MIELONE KOTLETY
Muszę to powiedzieć, wychowałam się na nich! Mielone kotlety były u nas daniem codziennym, chociaż ja zawsze wybierałam ziemniaki. Ale powiem wam, że mielone kotlety mają dla mnie taką sentymentalną wartość obiadów u babci oraz w rodzinnym domu. Gdy widzę mielone kotlety w otoczeniu buraczków tartych, mizerii lub marchewki z groszkiem, to od razu cofam się we wspomnieniach do swojego dzieciństwa. Sporo moich znajomych od lat nie je już mięsa ale czasami, gdy spotkamy się przy stole wspominamy czasy dzieciństwa i smaki z danych lat. Co ciekawe moje dziecko ma zupełnie inne niż ja. Dla mnie mielone kotlety, schabowe kotlety, naleśniki z mięsem i karkówka w sosie, kojarzą się rodzinnym obiadem. Moje dziecko wymienia zupę pho, wege bulion, curry z kalafiora czy zupę tom yum :) Kolosalna przepaść między pokoleniami jak widać. Tak dzisiaj siedzimy właśnie i wspominamy, długi weekend więc mamy czas na pomyślenie, odprężenie i jakąś niedużą analizę. A co Ty dzisiaj robisz? Może też coś wspominasz? A dla Ciebie, MIELONE KOTLETY to aktualna klasyka domowa czy przeżytek i wspomnienia?
MIELONE KOTLETY
MIELONE KOTLETY – składniki:
- 1 kg mięsa wieprzowego z łopatki lub szynki
- 3 cebule
- 2 jajka (opcjonalnie, można pominąć jeśli masz alergie na jajka)

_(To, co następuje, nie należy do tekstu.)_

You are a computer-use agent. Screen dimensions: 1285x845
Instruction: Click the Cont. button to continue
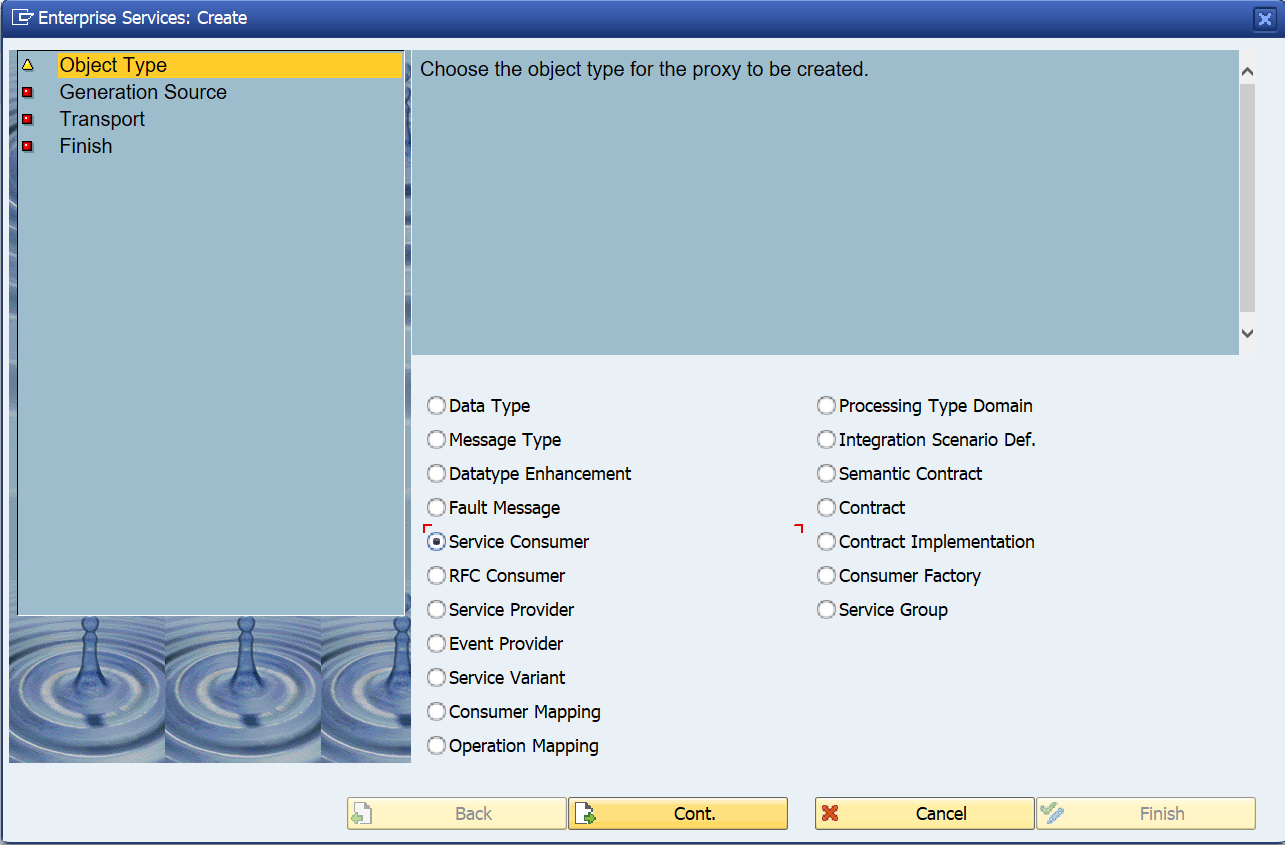(x=678, y=814)
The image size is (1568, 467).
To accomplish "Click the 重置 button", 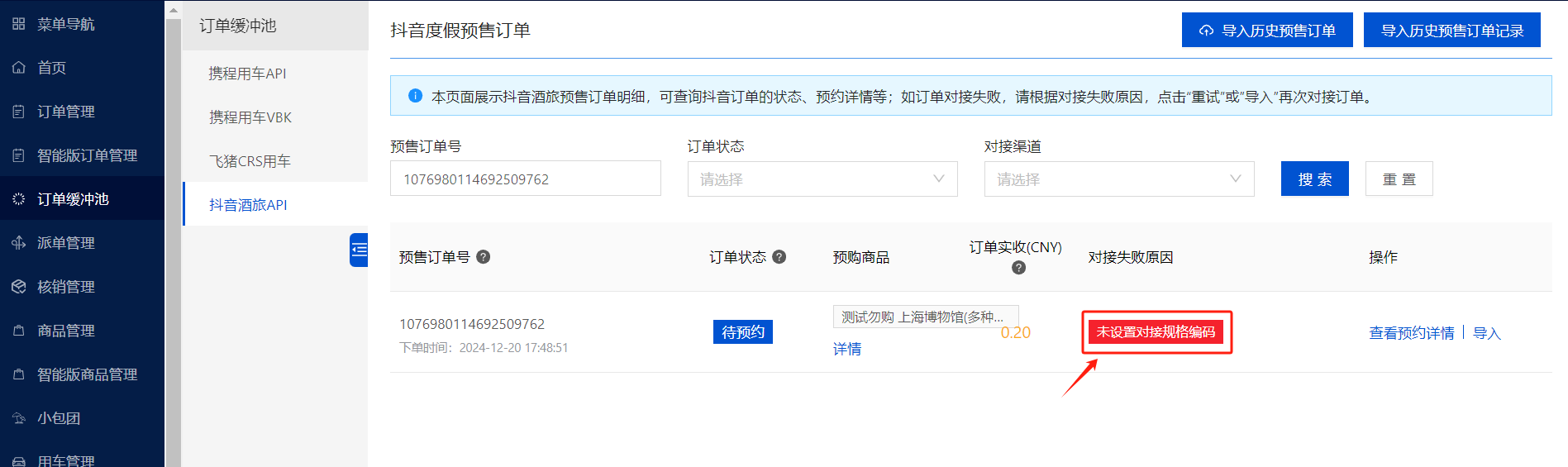I will 1399,179.
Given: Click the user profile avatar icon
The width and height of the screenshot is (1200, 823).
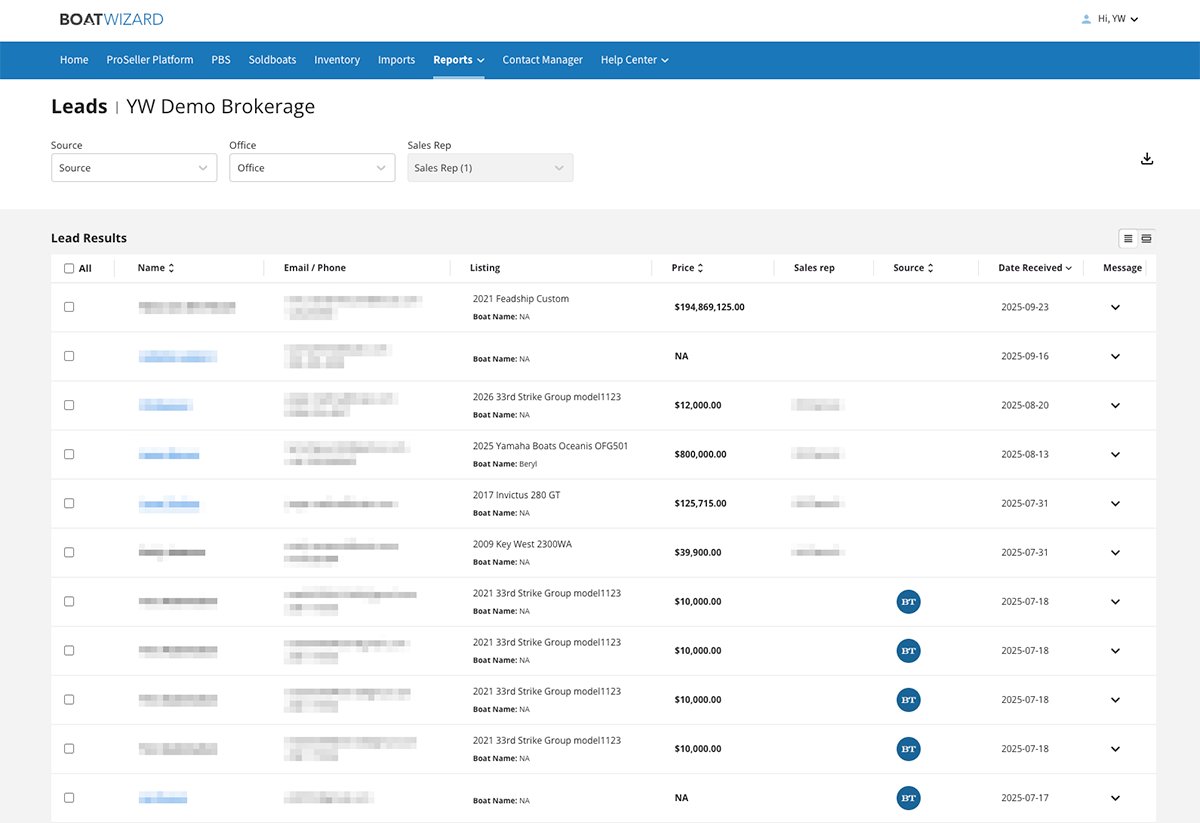Looking at the screenshot, I should point(1086,19).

- sól i czarny pieprz do smaku
- 2 namoczone w mleku bułki kajzerki (uwaga bezglutenowy wybierają bułkę bezglutenową)
- 2-3 łyżki bułki tartej pszennej lub bezglutenowej
- olej lub smalec do smażenia
- 1 szklanka mleka lub wody
- czasami pęczek koperku
MIELONE KOTLETY – przepis:
- Cebulę obieram, kroję w kostkę i podsmażam na złoto na patelni z łyżką masła lub oleju.
- Kajzerki moczę w mleku, odciskam w dłoniach.
- W maszynce do mielenia mięsa nakładam średnie lub drobne sito mielę mięso z odciśniętymi bułkami.
- Do miski wkładam mięso mielone, podsmażoną cebulę, wbijam jajka, doprawiam 2 łyżeczkami soli i 1/2 łyżeczki pieprzu. Dodaję 2-4 łyżki bułki tartej i dokładnie mieszam dłonią, wyrabiając mięso, aż stanie się kleiste. Może to zająć kilka minut. Na tym etapie dodaję również siekany koperek, jeśli mam w planie go użyć.
- Formuję w zmoczonych dłoniach nieduże kotlety, obtaczam w bułce tartej i smażę na patelni z obu stron. I takie kotlety można podawać, chociaż ja jestem przyzwyczajona do późniejszego ich duszenia, co jeszcze sprawia, że są bardziej wilgotne i delikatne.
- Usmażone kotlety przekładam do garna, dodaję 2 łyżki masła i odrobinę wody. Przykrywam garnek pokrywką i duszę na małym ogniu przez około 15 minut.
- Milenę kotlety podaję z ziemniakami i surówkami wszystkim tym, którzy mięso jedzą, pozostałych armię roślinami, które są dla nas podstawą diety!
Anonim napisał
Praca a co u Ciebie?
Olga Smile napisał
muszę to powiedzieć, wychowałam się na nich! Mielone kotlety były u nas daniem codziennym, chociaż ja zawsze wybierałam ziemniaki. Ale powiem wam, że mielone kotlety mają dla mnie taką sentymentalną wartość obiadów u babci i gdy widzę je w otoczeniu buraczków tartych, mizerii lub marchewki z groszkiem od razu cofam się we wspomnieniach do swojego dzieciństwa.
Anonim napisał
Koniecznie z cebulką uwielbiam
Anonim napisał
Klasyka
Anonim napisał
Najlepsze klasyczne i od mamusi :-)
Anonim napisał
Klasyka…która u nas gości często :-) …i najlepiej z buraczkami albo mizerią ☺
Anonim napisał
Najlepsze robi moja teściowa, lepszych jeszcze nie jadłam
Anonim napisał
Klasyka…byla jest i bedzie..
Anonim napisał
Lubimy i dość często je jemy☺ z buraczkami mniam☺ mój mąż wymyślił mielone z serem fetą i są super ☺ nie ma to jak ktoś zrobi moje nie smakują tak dobrze jak zrobione przez kogoś innego.